Figure 2.

β-NAD inhibits ATP-induced IL-1β release by primary peripheral blood mononuclear leukocytes (PBMCs). (A–C) PBMCs from healthy donors were left untreated or pulsed with LPS (5 ng/mL) during the process of leukocyte isolation, cultured for 3 h, and stimulated with BzATP (100 µM, 30 min) in the presence or absence of β-NAD (1 mM). (A) The concentration of IL-1β was measured in the cell culture supernatant by ELISA. (B,C) Western blot analysis of cell lysates or concentrated cell culture supernatants using antibodies that recognize pro-IL-1β and mature IL-1β. (B) Representative Western blot of cell lysates; pro-IL-1β is detected with an apparent molecular mass of about 34 kDa. A faint signal corresponding to mature IL-1β was obtained in lysates of cells treated with BzATP and β-NAD only in one out of 6 blots. β-actin (40 kDa) was detected on the same blots as a loading control. (C) Representative Western blot of cell culture supernatants (one out of 8); only mature IL-1β is detected with an apparent molecular mass of 17 kDa. The optical density (OD) of the immuno-positive bands was measured and the values of the samples from cells stimulated with LPS and BzATP were set to one arbitrary unit (AU).
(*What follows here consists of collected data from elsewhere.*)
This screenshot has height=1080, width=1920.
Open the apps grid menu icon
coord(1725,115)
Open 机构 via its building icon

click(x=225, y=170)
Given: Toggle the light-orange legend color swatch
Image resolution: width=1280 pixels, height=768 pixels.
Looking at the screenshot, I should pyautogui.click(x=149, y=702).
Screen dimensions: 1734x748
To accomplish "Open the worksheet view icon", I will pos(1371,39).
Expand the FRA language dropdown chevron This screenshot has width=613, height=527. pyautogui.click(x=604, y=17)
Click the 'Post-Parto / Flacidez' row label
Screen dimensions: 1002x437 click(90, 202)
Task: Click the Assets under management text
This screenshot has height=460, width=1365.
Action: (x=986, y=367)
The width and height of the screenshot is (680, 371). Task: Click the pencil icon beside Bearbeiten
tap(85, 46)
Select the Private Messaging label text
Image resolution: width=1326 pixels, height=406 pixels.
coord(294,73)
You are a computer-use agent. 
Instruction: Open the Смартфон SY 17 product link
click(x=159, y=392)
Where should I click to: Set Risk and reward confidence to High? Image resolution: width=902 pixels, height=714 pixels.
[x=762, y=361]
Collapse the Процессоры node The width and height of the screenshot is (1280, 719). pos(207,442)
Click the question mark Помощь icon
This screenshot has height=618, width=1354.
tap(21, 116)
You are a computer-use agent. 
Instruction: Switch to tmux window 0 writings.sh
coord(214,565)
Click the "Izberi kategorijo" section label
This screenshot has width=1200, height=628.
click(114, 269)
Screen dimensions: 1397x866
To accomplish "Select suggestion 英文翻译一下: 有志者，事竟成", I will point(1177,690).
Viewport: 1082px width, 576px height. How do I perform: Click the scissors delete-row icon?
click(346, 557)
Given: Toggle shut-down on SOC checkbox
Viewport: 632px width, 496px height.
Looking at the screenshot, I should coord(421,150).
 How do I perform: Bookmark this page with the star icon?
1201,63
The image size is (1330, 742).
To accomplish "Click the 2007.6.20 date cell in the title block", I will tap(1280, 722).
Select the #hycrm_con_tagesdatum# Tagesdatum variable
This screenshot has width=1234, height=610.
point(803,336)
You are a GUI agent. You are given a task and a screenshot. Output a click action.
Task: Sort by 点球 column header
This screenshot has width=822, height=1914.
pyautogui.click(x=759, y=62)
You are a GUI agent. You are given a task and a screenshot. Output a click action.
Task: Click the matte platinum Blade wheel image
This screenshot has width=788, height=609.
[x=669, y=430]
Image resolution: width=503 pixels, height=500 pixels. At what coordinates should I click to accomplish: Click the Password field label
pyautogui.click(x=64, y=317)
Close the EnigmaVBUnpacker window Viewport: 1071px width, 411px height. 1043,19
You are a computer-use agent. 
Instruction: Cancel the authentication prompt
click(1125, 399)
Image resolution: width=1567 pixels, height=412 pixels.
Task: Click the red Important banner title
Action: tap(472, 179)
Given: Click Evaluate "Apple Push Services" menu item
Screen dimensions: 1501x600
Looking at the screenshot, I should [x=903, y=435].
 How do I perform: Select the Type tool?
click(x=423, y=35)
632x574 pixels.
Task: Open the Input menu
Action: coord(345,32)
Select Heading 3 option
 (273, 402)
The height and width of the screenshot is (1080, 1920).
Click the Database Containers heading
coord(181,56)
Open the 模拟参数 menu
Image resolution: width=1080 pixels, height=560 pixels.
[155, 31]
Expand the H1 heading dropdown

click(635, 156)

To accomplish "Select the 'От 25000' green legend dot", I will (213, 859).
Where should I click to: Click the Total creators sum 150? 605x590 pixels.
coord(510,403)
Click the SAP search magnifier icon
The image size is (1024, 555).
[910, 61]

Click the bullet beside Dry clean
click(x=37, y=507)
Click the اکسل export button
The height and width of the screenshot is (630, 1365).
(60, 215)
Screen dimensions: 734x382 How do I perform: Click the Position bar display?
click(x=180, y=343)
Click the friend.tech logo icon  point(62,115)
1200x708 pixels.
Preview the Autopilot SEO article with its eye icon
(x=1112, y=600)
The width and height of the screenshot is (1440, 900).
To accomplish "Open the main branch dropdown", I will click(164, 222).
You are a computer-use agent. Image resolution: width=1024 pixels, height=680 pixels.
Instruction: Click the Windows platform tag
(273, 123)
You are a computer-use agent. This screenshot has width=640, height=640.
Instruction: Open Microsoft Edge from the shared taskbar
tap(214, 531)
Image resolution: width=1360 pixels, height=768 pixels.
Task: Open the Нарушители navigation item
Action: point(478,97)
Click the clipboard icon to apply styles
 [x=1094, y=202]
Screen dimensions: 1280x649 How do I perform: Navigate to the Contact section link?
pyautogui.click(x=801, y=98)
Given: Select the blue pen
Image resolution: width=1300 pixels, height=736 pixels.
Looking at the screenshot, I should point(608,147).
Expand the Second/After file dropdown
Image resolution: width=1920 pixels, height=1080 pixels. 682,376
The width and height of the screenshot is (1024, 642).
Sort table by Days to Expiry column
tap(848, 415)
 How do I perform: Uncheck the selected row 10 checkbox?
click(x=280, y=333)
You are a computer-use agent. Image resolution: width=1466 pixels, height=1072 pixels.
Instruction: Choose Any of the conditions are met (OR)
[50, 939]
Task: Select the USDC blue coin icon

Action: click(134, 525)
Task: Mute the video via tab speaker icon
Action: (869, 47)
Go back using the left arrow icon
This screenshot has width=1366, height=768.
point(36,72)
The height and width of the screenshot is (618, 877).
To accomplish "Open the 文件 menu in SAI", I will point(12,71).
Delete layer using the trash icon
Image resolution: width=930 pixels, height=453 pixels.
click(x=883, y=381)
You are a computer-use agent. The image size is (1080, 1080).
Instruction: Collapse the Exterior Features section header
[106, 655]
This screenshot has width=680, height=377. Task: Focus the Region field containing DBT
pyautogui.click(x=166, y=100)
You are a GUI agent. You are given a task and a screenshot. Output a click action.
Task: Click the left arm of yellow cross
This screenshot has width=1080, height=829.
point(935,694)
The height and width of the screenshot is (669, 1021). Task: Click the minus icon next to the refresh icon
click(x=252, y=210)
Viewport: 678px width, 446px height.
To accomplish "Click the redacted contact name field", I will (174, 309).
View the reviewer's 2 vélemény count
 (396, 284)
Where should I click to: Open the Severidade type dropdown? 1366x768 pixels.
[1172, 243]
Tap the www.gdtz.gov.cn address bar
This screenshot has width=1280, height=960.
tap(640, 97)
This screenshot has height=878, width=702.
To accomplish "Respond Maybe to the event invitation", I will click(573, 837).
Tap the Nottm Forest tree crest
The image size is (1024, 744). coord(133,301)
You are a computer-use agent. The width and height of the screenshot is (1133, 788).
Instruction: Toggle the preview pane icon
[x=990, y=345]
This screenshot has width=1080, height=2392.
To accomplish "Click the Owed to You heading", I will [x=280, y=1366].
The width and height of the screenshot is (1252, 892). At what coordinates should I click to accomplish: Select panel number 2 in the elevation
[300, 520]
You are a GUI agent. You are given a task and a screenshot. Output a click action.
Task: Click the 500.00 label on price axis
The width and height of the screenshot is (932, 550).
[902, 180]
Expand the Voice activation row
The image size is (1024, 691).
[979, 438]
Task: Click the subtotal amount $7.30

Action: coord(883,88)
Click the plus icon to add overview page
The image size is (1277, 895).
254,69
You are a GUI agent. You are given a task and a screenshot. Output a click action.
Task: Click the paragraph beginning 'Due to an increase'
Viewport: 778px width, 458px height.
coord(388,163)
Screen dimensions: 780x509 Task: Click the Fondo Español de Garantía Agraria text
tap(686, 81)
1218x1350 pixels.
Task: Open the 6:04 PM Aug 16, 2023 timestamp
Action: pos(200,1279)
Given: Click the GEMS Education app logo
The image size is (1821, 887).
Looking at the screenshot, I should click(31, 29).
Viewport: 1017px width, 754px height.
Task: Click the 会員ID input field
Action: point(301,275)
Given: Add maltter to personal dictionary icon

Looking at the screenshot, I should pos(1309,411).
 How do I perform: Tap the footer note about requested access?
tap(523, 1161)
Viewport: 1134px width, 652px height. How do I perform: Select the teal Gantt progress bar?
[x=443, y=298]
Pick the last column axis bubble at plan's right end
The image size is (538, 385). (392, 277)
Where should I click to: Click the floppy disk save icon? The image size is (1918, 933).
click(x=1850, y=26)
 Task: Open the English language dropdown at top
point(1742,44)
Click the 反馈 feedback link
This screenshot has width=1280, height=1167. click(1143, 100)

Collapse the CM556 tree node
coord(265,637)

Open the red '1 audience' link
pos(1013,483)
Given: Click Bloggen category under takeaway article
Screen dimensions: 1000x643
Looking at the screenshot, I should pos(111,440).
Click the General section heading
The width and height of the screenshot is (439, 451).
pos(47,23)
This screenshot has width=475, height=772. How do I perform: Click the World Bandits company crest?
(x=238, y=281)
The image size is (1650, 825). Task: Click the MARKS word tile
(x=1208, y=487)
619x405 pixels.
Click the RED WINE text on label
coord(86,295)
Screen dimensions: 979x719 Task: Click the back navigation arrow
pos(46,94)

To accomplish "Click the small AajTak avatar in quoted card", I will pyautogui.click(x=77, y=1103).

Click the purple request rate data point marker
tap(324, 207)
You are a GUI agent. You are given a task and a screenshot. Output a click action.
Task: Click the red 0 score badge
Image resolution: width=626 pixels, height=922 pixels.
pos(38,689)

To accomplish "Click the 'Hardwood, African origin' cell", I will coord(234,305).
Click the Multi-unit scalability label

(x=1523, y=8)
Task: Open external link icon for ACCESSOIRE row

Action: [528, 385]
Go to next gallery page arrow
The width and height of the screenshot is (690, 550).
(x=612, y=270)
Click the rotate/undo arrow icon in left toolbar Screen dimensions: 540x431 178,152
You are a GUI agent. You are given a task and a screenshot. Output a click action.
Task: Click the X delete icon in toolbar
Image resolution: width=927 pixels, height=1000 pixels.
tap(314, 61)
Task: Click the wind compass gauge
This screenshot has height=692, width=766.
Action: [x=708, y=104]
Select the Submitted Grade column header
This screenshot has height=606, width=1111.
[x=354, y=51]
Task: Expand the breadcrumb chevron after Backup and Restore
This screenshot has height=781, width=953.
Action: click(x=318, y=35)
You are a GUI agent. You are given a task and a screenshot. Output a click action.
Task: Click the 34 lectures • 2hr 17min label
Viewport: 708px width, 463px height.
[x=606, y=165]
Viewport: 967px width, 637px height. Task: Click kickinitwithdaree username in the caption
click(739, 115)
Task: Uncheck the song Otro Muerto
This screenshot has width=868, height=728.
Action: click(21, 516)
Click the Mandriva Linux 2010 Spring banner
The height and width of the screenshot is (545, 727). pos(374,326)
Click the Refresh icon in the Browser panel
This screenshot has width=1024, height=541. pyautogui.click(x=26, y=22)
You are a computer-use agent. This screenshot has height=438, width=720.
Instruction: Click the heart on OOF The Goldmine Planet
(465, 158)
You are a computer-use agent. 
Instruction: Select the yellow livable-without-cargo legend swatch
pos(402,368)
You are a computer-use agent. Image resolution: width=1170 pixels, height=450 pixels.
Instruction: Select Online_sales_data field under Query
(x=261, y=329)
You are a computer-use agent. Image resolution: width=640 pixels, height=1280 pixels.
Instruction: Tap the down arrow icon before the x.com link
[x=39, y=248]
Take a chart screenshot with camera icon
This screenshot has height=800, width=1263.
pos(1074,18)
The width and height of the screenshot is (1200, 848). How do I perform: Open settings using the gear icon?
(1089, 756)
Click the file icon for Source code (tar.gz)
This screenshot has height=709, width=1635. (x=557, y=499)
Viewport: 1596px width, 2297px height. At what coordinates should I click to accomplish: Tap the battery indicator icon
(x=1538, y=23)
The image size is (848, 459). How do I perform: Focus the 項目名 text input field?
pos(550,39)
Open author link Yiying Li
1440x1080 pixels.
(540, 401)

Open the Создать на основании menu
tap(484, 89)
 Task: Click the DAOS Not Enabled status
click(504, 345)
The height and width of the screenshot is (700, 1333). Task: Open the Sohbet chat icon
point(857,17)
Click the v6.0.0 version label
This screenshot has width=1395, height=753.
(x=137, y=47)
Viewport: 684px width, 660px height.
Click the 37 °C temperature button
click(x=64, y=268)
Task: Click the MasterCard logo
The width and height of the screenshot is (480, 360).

Data are presented as individual data points, bars indicate median, whiskers encompass the 25th to 75th percentile. (D,E) LPS-pulsed PBMCs were stimulated with ATP (1 mM) and again, β-NAD (1 mM) was added in some experiments. (D) ASC immunoreactivity in adherent PBMCs was detected in brown color by immunocytochemistry; arrows are pointing to ASC specks. (E) The number of ASC specks per 100 PBMCs was quantified. Data points from individual blood donors are connected by lines in different colors, bars indicate median (A,E); Wilcoxon signed-rank test.